# Scraping data for over 2000 movies
It's essential to identify the goal of our scraping right from the beginning. Writing a scraping script can take a lot of time, especially if we want to scrape more than one web page. We want to avoid spending hours writing a script which scrapes data we won't actually need.


## Working out which pages to scrape
Once we've established our goal, we then need to identify an efficient set of pages to scrape.

We want to find **a combination of pages** that requires a relatively small number of requests. A request is what happens whenever we access a web page. We 'request' the content of a page from the server. The more requests we make, the longer our script will need to run, and the greater the strain on the server.

One way to get all the data we need is to ** compile a list of movie names,** and use it to access the web page of each movie on both IMDB and Metacritic websites.

Since we want to get over 2000 ratings from both IMDB and Metacritic, we'll have to make at least 4000 requests. If we make one request per second, our script will need a little over an hour to make 4000 requests. Because of this, it's worth trying to identify more efficient ways of obtaining our data.

If we explore the IMDB website, we can discover a way to halve the number of requests. Metacritic scores are shown on the IMDB movie page, so we can scrape both ratings with a single request.

If we investigate the IMDB site further, we can discover the page shown below. It contains all the data we need for 50 movies. Given our aim, this means we'll only have to do about 40 requests, which is 100 times less than our first option. Let's explore this last option further.

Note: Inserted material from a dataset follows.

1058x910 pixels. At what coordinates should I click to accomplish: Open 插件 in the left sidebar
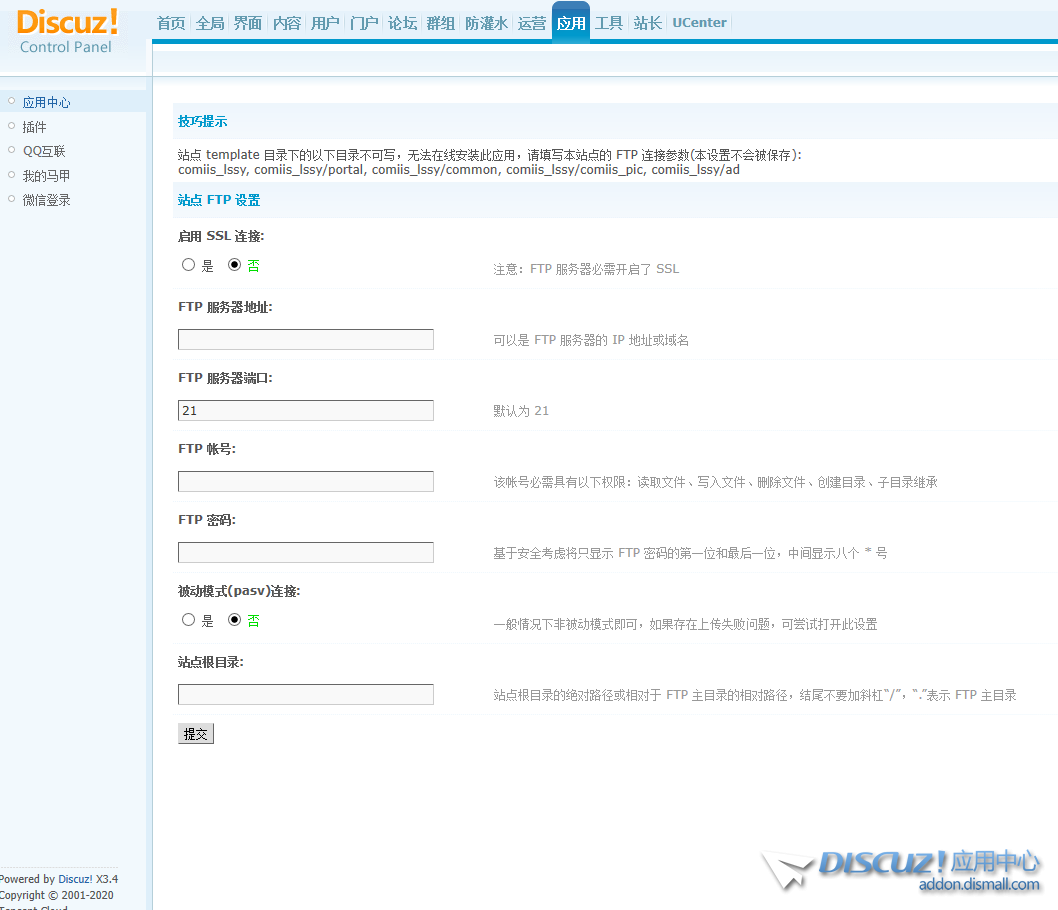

## Identifying the URL structure
In the following code cell we will:

- Import the get() function from the requests module.
- Assign the address of the web page to a variable named url.
- Request the server the content of the web page by using get(), and store the server’s response in the variable response.
- Print a small part of response's content by accessing its .text attribute (response is now a Response object).

In [5]:
import requests
from requests import get

In [2]:
# page = requests.get("https://www.imdb.com/search/title?release_date=2017-01-01,2017-12-31&sort=num_votes,desc&page=1&ref_=adv_prv")

In [3]:
# page

<Response [200]>

In [6]:
# page.content
url = "https://www.imdb.com/search/title?release_date=2017-01-01,2017-12-31&sort=num_votes,desc&page=1&ref_=adv_prv"

In [7]:
response = get(url)
print(response.text[:500])




<!DOCTYPE html>
<html
    xmlns:og="http://ogp.me/ns#"
    xmlns:fb="http://www.facebook.com/2008/fbml">
    <head>
         
        <meta charset="utf-8">
        <meta http-equiv="X-UA-Compatible" content="IE=edge">

    <meta name="apple-itunes-app" content="app-id=342792525, app-argument=imdb:///?src=mdot">



        <script type="text/javascript">var IMDbTimer={starttime: new Date().getTime(),pt:'java'};</script>

<script>
    if (typeof uet == 'function') {
      uet("bb", "LoadTitle"


## Using BeautifulSoup to parse the HTML content
In the following code cell we will:

- Import the BeautifulSoup class creator from the package bs4.
- Parse response.text by creating a BeautifulSoup object, and assign this object to html_soup. The 'html.parser' argument indicates that we want to do the parsing using Python’s built-in HTML parser.

In [10]:
from bs4 import BeautifulSoup
html_soup = BeautifulSoup(response.content, 'html.parser')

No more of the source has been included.